# Document section
——————
Banconxuan / RTM3D

The official PyTorch Implementation of RTM3D and KM3D for Monocular 3D Object Detection
MIT License
453 stars 85 forks source link

problems when reproducing #3

Closed kaixinbear closed 3 years ago

kaixinbear commented 4 years ago

Hello. I am reproducing your work following the paper.I come across a problem when I complement the part of vertexes coordinates and vertexes offset(the former means the distances from vertexes to maincenter,the latter means the precision lost in downsample,right? ) in Loss .I just can't match the shape between predicting output and gt. From the paper,output["vertexes_coordinates"].shape is [Batch, H/S, W/S , 18], output["vertexes_offset"].shape is [Batch, H/S, W/S , 2]. I set the gt["vertexes_coordinates"].shape is[Batch, num_objs , 18], gt["vertexes_offset"].shape is[Batch, num_objs , 18]. My question is how can I match their shape to do the correct loss? I know I should extract the vertex index from the output heatmap to generate the right shape,but i don't know how to do that because
if I use _gather_feat,I extract all of vertexes but I should extract them in order.Could you give me some details of how to fix this problem? Thanks advance.

Banconxuan commented 4 years ago

vertexes offset are relative to the heatmap, and each point in a heatmap corresponds to an offset. so gt["vertexes_offset"] shape is [Batch, H/S, W/S, 2]. Figure 2 also shows the shape of this Tensor.
——————
# Material shown
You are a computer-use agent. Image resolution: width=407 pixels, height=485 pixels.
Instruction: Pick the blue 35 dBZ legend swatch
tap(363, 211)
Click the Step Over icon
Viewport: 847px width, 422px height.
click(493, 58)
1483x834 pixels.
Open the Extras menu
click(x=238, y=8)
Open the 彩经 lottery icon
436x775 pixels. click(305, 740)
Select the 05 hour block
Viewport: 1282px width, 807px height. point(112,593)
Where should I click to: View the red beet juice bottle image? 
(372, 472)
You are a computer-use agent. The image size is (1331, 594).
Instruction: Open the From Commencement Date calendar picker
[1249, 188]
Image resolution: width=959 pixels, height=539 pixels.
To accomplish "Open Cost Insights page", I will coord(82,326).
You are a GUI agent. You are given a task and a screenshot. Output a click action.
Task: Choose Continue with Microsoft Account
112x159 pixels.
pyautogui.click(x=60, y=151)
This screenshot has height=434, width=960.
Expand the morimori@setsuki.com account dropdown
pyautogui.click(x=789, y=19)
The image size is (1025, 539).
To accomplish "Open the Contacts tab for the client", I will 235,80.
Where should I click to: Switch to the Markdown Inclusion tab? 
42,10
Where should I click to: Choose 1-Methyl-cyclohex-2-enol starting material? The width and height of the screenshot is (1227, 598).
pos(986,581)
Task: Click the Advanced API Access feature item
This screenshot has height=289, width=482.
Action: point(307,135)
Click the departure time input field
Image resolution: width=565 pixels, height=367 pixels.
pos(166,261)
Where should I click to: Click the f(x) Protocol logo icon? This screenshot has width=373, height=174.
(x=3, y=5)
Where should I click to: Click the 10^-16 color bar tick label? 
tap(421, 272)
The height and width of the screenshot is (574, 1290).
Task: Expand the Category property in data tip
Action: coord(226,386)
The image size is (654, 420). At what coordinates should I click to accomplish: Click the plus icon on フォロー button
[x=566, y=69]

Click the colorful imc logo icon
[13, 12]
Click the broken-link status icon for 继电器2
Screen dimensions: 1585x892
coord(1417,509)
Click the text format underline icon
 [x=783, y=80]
——————
# Task requirements
**1)** Revise the RTM3D issue thread from "Banconxuan commented 4" to "of this Tensor.", putting "score map" in place of "heatmap".
**2)** Condense the paragraph of the RTM3D issue thread that starts "Hello. I am reproducing your work" while keeping its main facts.
The records have nothing to do with what comes next.

# Exercise solutions
**1)**
Banconxuan commented 4 years ago

vertexes offset are relative to the score map, and each point in a score map corresponds to an offset. so gt["vertexes_offset"] shape is [Batch, H/S, W/S, 2]. Figure 2 also shows the shape of this Tensor.

**2)** While reproducing the paper, I can't match the shapes of predictions and ground truth for vertex coordinates (distances from vertexes to the main center) and vertex offset (precision lost in downsampling) in the loss. The outputs are [Batch, H/S, W/S, 18] and [Batch, H/S, W/S, 2]. I set both ground truths to [Batch, num_objs, 18]. I know I should extract vertex indices from the output heatmap, but _gather_feat extracts all vertexes, not in order. How can I fix this?